Bad Tests

Great example of a bad test. This was actually used to weed out who could vote or not, and, for some reason that almost nobody can explain, only handed to black people. Weird, right?

Great example of a bad test. This was actually used to weed out who could vote or not, and, for some reason that almost nobody can explain, only handed to black people. Weird, right?


Test making isn’t easy, that’s for sure. But that’s no excuse for…this.

The Basics

While everyone complains about the pervasiveness of the test-taking culture both here and abroad, tests by themselves are not problematic. Simply put: Tests are only as good as they’re constructed. A bad test is bad. A good test is good. “There’s no such thing as a good test,” is sometimes said by those with a lack of creativity.

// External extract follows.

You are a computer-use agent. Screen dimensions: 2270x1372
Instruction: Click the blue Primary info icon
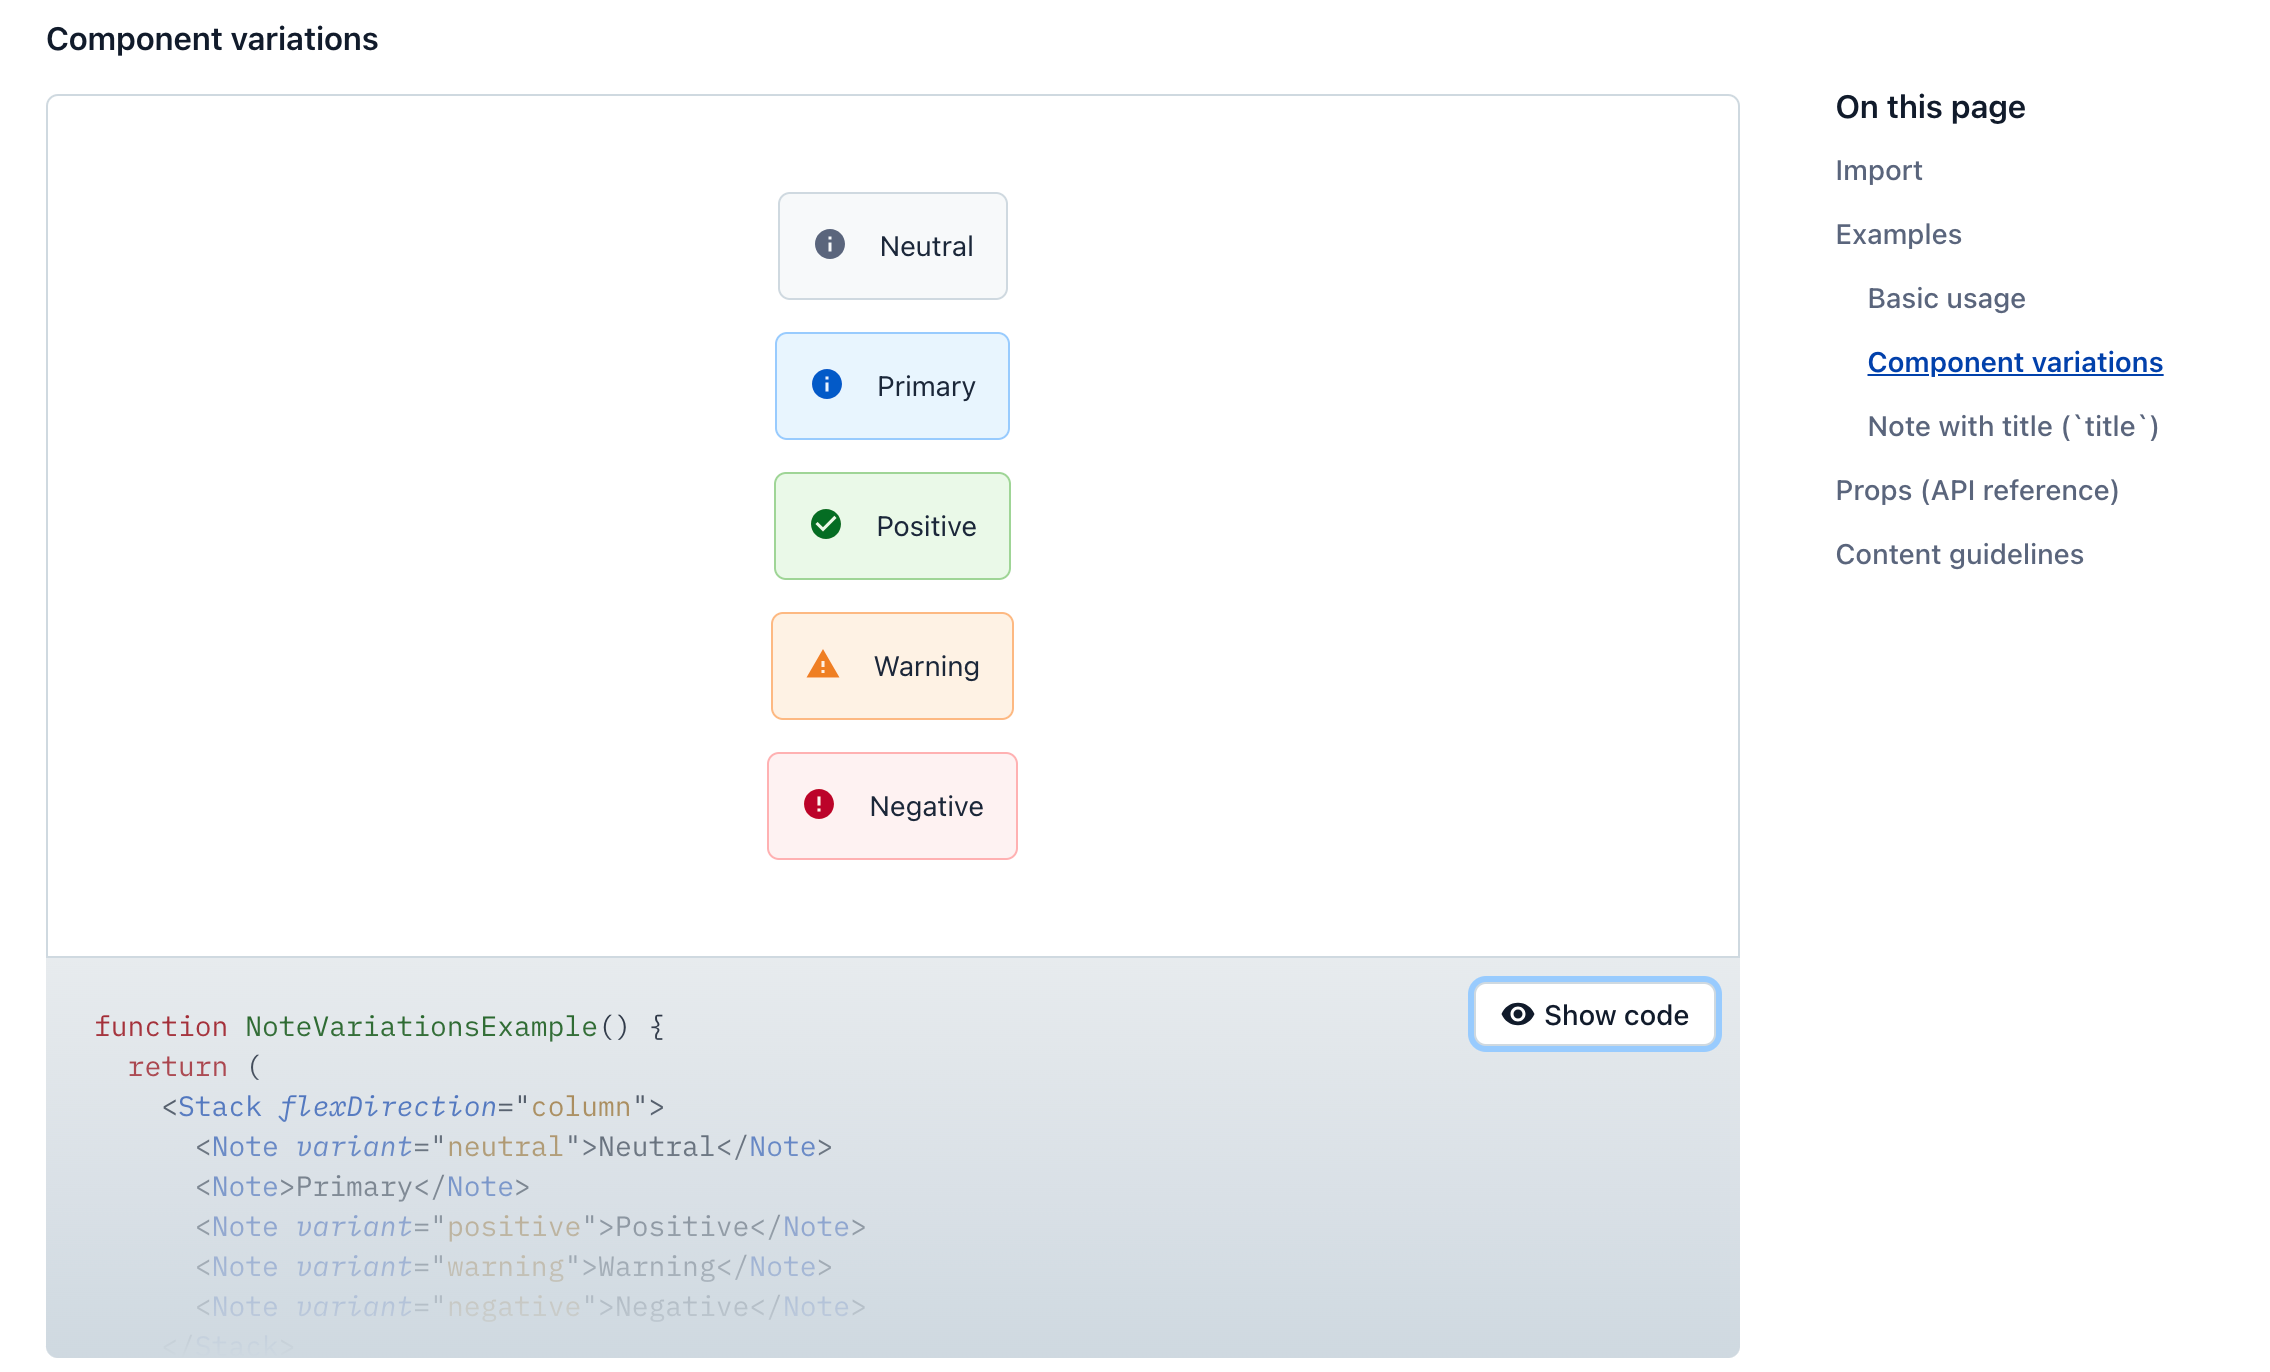point(826,384)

But tests aren’t simply multiple-choice questions splattered in ink on a piece of paper; they can be so much more.

A good test is virtually indistinguishable from practice. If you’re learning to do basic math, a test should look just like the practice. So if a practice problem is 1+3=4, a test problem should be 1+3=4. If the concept is being tested, as it usually is, then maybe 3+1=4 or 2+2=4. If all your basic problems were addition and now the test is about subtraction, that’s a problem.

One problem tests often have is the psychological element. Because tests are high-stress, they’re now different from the low-stress practice. That’s a problem, and not one I’m sure how to solve (although, the additional stress has potential benefits too). Another problem is tests that look different from the practice. So, if practice problems are generally written vertically, and the test is horizontal, that’s also problematic.

Most importantly, tests need to be written well. A basic tenet: If someone has the knowledge, they should be able to answer the question. It might look stupid, but consider testing a student on basic math. 2+4=6. Don’t write the statement as にたすよんはろく. Because even if someone has the knowledge, if they can’t read the statement, it’s problematic. This often comes down to more nuanced practices like question writing, or how to fill in the answer. We’ll get back to this later.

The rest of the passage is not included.